How the current system works
Today, petrol drivers pay a fixed excise on each litre purchased that goes into the National Land Transport Fund. The current fuel tax is 70.024 cents per litre, and because fuel tax is subject to GST, that equates to 80.53 cents per litre added to the pump price. Diesel and electric light vehicles do not carry that same per-litre charge. Instead, most light diesel and electric vehicles under 3500 kilograms pay road user charges, which are calculated by distance.

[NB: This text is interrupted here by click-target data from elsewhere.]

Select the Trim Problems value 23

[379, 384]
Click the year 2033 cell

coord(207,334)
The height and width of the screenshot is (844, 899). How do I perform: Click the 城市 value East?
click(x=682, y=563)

Under the existing RUC structure for light vehicles, drivers pay a flat $76 including GST per 1000 kilometres. For someone who buys road user charges for a typical year of 15,000 kilometres, the charge totals $1140 plus any transaction fees. That is the fixed benchmark the Government has been using while designing the new approach.
What changes with the proposed switch
The key change is replacing the per-litre petrol excise with a per-kilometre charge for petrol vehicles, aligning petrol drivers with diesel and electric vehicles that already pay RUC. Petrol prices at the pump would fall by the amount of the removed fuel tax, because the 80.53 cents per litre currently added would no longer apply. That means petrol will become cheaper at the pump, but drivers will then be billed based on distance travelled rather than fuel consumed.
The Government has not yet published the final RUC rates or the detailed design. Officials have indicated the system could bundle other road-related charges, such as tolls or congestion prices, into a single charging framework, but precise arrangements and whether the current rate will be adjusted remain undecided.